▶ _What this task involves_
In the records that follow, find the line with "You are a GUI"; from there, retype every line exactly through the line with "Image resolution: width=1024", which also belongs to the answer.

▶ _Data shown_
※

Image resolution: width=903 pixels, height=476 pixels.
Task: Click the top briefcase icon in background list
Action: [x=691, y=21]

※

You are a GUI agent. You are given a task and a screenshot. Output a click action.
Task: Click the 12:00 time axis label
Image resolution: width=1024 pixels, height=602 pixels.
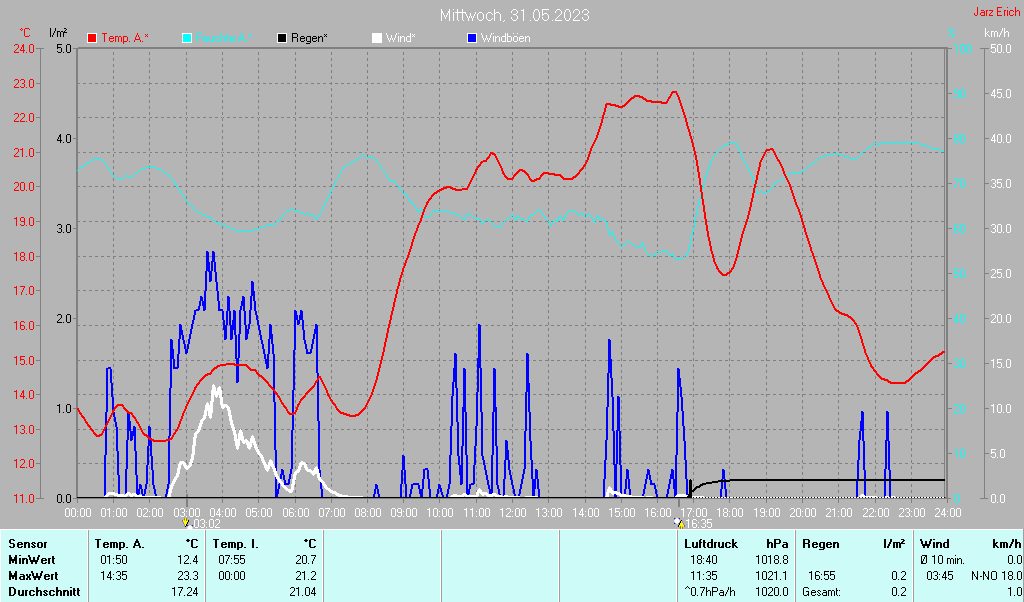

※

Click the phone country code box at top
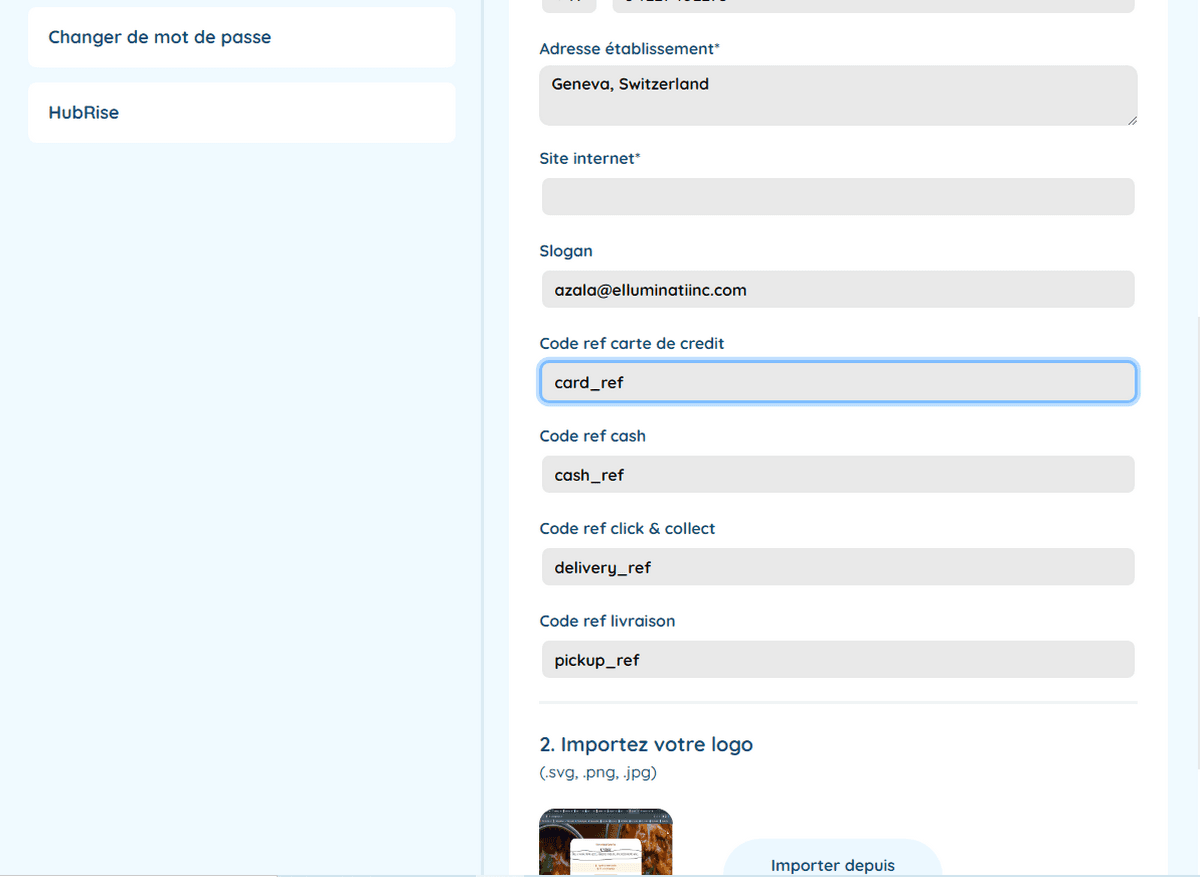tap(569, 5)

※

▶ _Answer to this problem_
You are a GUI agent. You are given a task and a screenshot. Output a click action.
Task: Click the 12:00 time axis label
Image resolution: width=1024 pixels, height=602 pixels.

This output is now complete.